The Czech position in the EU is related to two global megatrends: the long-running struggle between liberal democracy and autocracy, and the need for a new economic paradigm to address climate change.
If, to take the first trend, Czech politics is to distance itself from open flirtation with authoritarians and past-oriented nationalists, this is problematic, seeing that nearly half the votes went to parties that embrace nationalism and populism one way or another. To send a signal, therefore, the new government would do well to reaffirm as loudly as possible, not only at home but also at the international level, the legacy of Vaclav Havel as a symbol of a democratic, free, and open world, which now is under pressure from Communist China on the one hand and illiberal tendencies in the United States on the other.
Next, adapting to the changing climate and revamping the world economy is the greatest challenge for the generations living today. It will affect everyone, no matter what they think about the causes of climate change. As it relates to the Czech Republic, the temptation to resist new types of energy, new modes of transport, and new technologies can only cause the economy to lag behind in the coming decades and thus jeopardize the current and especially future prosperity of all Czech citizens.
Again, it will be quite interesting to see who in the next government will address these challenges and how, and who will be able to reach young voters, for whom the victory of the SPOLU coalition is a victory of dinosaurs. Ask most Czechs about combating climate change in general terms and they will be in favor. When specific issues and details arise, most have a problem. The Czech economy is too dependent on the traditional automobile industry, which is undergoing fundamental change in Western Europe and America. The same is true of the digital state and the digital economy.

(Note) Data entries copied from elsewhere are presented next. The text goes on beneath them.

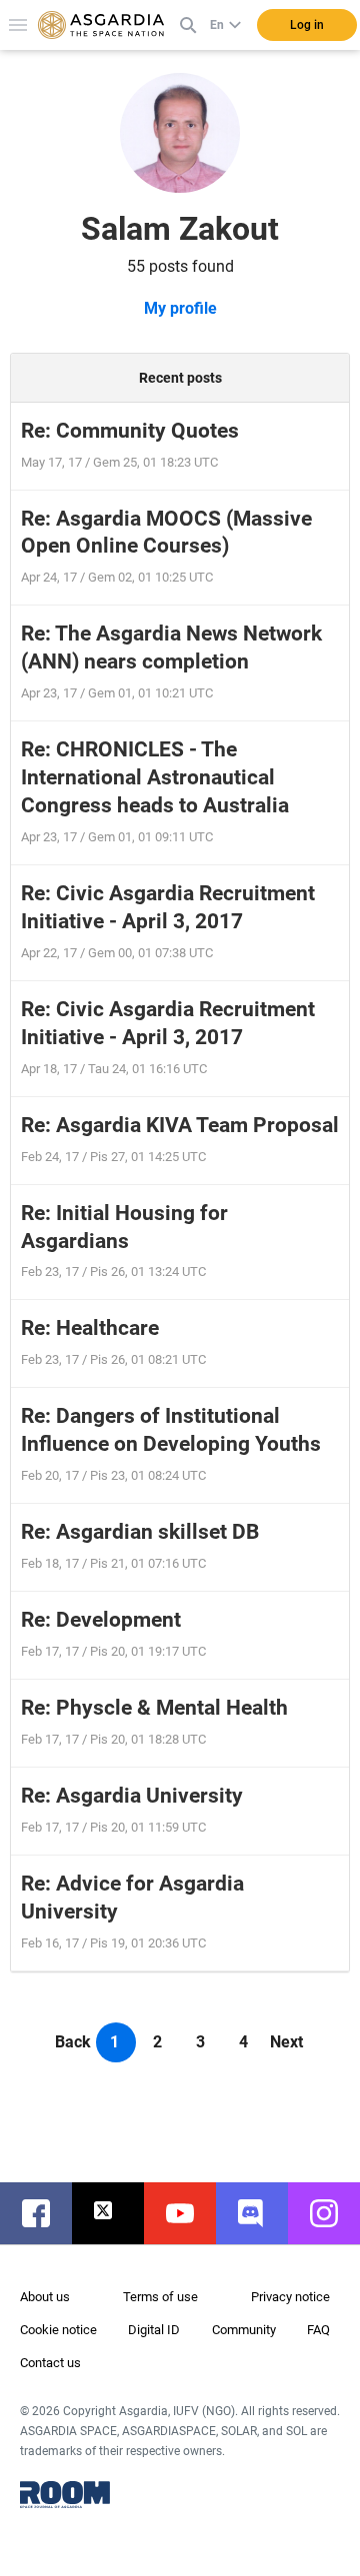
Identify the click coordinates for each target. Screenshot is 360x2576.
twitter (118, 2213)
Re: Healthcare (90, 1328)
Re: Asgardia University (132, 1796)
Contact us (50, 2362)
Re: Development (101, 1620)
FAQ (318, 2329)
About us (45, 2296)
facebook (46, 2213)
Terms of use (160, 2296)
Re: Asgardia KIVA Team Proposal (180, 1125)
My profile (180, 308)
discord (262, 2213)
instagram (334, 2213)
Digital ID (154, 2329)
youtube (190, 2213)
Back (73, 2041)
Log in (307, 25)
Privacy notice (290, 2296)
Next (286, 2041)
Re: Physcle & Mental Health (154, 1708)
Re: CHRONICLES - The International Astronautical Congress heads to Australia (155, 777)
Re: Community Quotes (130, 431)
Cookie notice (58, 2329)
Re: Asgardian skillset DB (140, 1532)
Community (244, 2329)
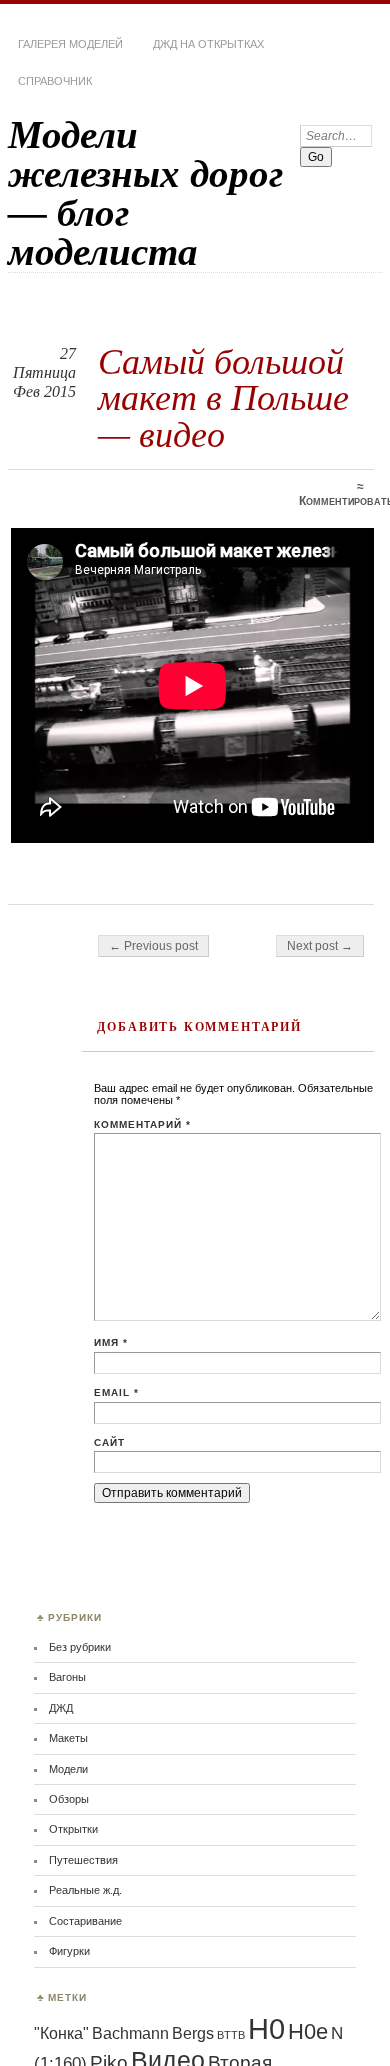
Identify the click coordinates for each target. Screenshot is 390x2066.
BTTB (231, 2035)
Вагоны (67, 1677)
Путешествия (83, 1860)
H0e (308, 2031)
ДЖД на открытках (208, 44)
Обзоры (69, 1799)
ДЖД (61, 1708)
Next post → (320, 946)
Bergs (193, 2033)
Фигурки (69, 1951)
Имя (111, 1342)
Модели (68, 1769)
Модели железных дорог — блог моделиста (145, 193)
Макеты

Czechia voted against Babis and against the abduction of the state by his holding company, Agrofert. This result is undoubtedly good for Czech democracy and the institutions of the Czech state. But it is not at all certain whether the Czechs voted as they did so their society might truly break free from traditional Central European provincial thinking to secure a prosperous future.
Martin Ehl is chief analyst at Hospodarske noviny, a Czech business daily.